There is NO WARRANTY, to the extent permitted by law.
Did confirm this is still an issue.
@mtdowling - Is there any progress with this issue? I'm just wondering as I've run into it myself.
Happens in my machine as well.
Running GNU bash, version 4.4.12(1)-release (x86_64-apple-darwin16.3.0)
Git Secrets installed via Homebrew git-secrets: stable 1.2.1 (bottled), HEAD
Committing a single file (with aws secret) will result in the warning. Committing multiple files that one of them includes the aws secret will produce the error above.
Using make install
to install the package from source will give the illusion of fixing the error.
When committing multiple files (using the make install method), git-secrets will not recognise the AWS secret that exists in one of them.
I'm not sure what's going on here, but I got exactly this error when executing git commit
:
fatal: ambiguous argument '<snip>': unknown revision or path not in the working tree.
Use '--' to separate paths from revisions, like this:
'git <command> [<revision>...] -- [<file>...]'
So finally I figure out it's the pre-commit hook, and add a set -x
to which git-secrets
. The offending line turns out to be:
GREP_OPTIONS= LC_ALL=C git grep -nwHEI ${options} "${combined_patterns}" $files
This is because I installed it via homebrew as recommended in the README. That gets you version 1.2.1, released on Jun 27, 2016 (!).
PR #54 seems to have fixed this by adding --
to git grep
, although there is still an instance of this command without --
(line 105). Using brew install --HEAD git-secrets
installs the latest version, so I did that.

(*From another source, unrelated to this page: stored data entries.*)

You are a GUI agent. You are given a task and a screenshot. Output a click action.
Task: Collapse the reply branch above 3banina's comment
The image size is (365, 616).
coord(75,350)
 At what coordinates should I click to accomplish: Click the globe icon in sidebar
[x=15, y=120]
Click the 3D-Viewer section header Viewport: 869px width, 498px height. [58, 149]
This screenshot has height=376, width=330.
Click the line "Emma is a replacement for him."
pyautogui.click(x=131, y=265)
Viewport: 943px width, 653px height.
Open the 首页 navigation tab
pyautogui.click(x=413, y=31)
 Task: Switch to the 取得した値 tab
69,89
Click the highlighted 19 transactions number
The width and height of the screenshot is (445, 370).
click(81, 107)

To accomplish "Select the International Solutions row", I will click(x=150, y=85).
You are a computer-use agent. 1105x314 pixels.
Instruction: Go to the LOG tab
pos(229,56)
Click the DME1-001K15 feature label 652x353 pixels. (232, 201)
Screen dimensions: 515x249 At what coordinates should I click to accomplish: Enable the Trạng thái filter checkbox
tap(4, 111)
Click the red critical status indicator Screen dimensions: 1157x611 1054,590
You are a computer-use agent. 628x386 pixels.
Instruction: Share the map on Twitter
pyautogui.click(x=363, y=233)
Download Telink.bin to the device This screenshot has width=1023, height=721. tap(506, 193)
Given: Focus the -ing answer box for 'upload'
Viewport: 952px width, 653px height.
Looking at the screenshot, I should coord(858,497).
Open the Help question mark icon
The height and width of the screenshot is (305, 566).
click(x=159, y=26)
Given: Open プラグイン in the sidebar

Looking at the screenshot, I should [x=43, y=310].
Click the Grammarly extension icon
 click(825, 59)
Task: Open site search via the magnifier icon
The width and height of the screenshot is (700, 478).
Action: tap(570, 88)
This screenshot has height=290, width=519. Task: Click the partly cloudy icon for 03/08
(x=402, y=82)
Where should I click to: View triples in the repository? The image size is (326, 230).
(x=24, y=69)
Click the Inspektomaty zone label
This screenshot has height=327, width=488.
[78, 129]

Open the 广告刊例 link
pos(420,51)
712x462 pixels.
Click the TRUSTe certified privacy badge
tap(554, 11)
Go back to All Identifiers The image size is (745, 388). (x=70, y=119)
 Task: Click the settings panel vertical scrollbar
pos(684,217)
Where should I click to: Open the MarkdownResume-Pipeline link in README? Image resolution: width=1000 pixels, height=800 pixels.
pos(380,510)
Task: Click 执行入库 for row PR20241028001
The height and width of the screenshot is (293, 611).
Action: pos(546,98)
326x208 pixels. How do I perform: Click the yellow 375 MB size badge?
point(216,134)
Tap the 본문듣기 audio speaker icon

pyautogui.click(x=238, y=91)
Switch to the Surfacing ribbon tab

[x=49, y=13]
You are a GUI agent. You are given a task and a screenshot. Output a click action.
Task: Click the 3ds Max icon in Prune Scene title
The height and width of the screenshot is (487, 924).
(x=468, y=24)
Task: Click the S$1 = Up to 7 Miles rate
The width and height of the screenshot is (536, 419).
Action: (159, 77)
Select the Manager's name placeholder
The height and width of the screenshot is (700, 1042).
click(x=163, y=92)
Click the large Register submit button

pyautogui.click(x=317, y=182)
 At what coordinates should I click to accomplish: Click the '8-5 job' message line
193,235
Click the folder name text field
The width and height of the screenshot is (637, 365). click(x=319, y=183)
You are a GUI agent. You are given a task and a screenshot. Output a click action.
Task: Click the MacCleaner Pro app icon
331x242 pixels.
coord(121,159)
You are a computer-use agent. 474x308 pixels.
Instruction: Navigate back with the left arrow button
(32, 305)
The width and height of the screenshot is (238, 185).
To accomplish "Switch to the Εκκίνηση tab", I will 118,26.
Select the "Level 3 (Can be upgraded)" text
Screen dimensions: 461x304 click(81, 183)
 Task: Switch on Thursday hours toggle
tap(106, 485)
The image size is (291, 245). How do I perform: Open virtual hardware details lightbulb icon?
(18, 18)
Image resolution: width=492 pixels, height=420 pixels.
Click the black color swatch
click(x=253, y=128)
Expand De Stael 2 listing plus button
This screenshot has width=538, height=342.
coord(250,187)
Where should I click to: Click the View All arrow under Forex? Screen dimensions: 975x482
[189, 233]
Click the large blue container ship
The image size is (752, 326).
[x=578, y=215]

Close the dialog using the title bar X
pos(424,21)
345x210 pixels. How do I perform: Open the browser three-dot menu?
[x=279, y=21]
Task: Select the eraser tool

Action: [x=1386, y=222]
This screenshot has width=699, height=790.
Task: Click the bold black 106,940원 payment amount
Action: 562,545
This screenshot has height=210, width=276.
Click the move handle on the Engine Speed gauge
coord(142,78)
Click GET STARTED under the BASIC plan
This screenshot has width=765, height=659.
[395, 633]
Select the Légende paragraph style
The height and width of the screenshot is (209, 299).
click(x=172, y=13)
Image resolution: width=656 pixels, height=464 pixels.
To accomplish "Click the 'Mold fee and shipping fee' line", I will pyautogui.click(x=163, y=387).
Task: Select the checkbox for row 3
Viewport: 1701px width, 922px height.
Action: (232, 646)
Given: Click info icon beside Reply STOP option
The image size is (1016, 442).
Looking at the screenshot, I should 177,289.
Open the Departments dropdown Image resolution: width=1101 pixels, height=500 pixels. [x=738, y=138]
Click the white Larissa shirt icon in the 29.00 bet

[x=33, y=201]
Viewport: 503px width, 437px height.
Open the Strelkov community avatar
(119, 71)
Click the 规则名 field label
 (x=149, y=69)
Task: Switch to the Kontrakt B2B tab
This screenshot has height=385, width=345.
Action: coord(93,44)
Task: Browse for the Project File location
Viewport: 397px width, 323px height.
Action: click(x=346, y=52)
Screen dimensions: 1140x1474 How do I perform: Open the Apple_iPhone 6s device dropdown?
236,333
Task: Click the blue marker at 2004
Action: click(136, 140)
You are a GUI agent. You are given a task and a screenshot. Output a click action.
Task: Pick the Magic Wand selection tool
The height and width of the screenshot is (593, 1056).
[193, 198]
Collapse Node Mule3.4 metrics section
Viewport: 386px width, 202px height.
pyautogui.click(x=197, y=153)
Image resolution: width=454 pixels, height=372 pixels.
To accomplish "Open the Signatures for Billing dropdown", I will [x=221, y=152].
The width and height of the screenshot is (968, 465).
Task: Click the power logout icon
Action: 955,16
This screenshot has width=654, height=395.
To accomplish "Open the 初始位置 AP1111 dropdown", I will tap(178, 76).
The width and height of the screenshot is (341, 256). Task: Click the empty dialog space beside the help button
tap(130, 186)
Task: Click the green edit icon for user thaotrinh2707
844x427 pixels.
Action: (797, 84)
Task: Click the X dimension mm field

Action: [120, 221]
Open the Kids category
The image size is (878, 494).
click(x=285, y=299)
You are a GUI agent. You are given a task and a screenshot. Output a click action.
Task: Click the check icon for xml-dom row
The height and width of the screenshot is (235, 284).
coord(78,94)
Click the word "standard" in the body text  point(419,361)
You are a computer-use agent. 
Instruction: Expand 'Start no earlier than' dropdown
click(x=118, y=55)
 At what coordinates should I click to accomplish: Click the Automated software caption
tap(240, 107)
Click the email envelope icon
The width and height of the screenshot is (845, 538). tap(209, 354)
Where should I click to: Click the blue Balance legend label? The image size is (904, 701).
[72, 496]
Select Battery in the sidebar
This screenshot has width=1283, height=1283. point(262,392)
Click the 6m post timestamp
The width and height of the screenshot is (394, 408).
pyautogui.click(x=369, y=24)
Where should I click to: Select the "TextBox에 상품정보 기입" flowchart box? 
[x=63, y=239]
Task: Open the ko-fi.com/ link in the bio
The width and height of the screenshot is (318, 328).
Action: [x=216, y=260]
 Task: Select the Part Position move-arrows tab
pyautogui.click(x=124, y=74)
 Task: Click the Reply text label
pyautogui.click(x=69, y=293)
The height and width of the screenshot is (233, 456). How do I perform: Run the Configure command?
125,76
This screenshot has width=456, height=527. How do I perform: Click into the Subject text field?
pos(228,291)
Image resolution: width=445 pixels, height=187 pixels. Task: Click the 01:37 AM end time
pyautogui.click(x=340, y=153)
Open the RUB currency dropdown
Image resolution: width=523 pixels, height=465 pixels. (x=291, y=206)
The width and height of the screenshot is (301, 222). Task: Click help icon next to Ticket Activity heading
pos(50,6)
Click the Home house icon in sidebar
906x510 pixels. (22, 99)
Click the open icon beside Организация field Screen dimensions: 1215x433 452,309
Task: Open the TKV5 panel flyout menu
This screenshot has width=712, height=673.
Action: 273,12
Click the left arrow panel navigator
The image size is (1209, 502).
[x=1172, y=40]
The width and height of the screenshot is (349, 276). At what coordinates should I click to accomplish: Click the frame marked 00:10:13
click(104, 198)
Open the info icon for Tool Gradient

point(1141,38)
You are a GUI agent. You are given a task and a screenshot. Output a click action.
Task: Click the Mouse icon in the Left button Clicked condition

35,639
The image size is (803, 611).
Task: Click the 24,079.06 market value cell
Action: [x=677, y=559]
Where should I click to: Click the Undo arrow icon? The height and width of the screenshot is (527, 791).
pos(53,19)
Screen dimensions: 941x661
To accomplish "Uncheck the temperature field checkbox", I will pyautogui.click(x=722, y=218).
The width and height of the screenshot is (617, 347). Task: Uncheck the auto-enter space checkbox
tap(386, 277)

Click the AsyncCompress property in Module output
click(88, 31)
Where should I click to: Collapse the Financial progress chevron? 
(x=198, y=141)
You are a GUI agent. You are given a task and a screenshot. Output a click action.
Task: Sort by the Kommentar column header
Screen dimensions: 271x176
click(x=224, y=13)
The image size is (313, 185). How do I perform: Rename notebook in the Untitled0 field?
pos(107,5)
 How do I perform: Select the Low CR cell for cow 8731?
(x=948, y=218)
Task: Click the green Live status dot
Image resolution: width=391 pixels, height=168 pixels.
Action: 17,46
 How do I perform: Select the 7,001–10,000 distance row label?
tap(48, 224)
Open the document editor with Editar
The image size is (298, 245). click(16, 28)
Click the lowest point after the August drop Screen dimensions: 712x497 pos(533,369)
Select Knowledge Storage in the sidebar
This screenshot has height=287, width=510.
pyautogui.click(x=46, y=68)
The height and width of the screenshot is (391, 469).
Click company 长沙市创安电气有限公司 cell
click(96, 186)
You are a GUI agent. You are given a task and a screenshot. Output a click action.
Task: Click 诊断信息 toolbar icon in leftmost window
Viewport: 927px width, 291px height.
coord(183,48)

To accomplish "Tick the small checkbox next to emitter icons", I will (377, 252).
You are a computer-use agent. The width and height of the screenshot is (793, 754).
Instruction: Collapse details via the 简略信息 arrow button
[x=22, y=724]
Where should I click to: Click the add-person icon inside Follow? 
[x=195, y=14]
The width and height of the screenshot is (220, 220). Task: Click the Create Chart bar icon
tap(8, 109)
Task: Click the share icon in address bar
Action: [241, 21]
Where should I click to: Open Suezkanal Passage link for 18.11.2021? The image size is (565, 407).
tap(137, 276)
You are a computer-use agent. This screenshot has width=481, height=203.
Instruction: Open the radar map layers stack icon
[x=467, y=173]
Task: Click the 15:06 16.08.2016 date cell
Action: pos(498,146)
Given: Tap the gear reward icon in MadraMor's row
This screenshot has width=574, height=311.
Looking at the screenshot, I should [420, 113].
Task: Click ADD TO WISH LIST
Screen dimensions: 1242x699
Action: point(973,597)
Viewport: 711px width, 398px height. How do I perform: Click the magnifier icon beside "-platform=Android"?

With regards to the previous comment, whether or not this fixes it, I don't know. What I do know is now I can finally commit stuff again, after spending a good hour debugging why git commit
was broken, which is pretty bad, along with finding out that the last release was two years ago.
If it is fixed in the build version, it sounds like the path forward is:
Anyone for tagging a new version? 😊 That would be really helpful for updating the formula in Homebrew. The workaround given by @tobywf will work in the meantime:
brew install git-secrets --HEAD
@mtdowling Can you tag a new release from master
when you get a moment?
I'm running into this problem as well. Would be nice to get a new version tag, so that brew
can update.
Sorry for the delay. I just tagged 1.3.0.
We're good to go in Homebrew. 🎉
$ brew info git-secrets
git-secrets: stable 1.3.0 (bottled), HEAD
Prevents you from committing sensitive information to a git repo
https://github.com/awslabs/git-secrets
/usr/local/Cellar/git-secrets/1.3.0 (8 files, 65.7KB) *
Poured from bottle on 2019-02-12 at 09:58:51
From: https://github.com/Homebrew/homebrew-core/blob/master/Formula/git-secrets.rb
==> Options
--HEAD
Install HEAD version
==> Analytics
install: 828 (30 days), 2,016 (90 days), 6,453 (365 days)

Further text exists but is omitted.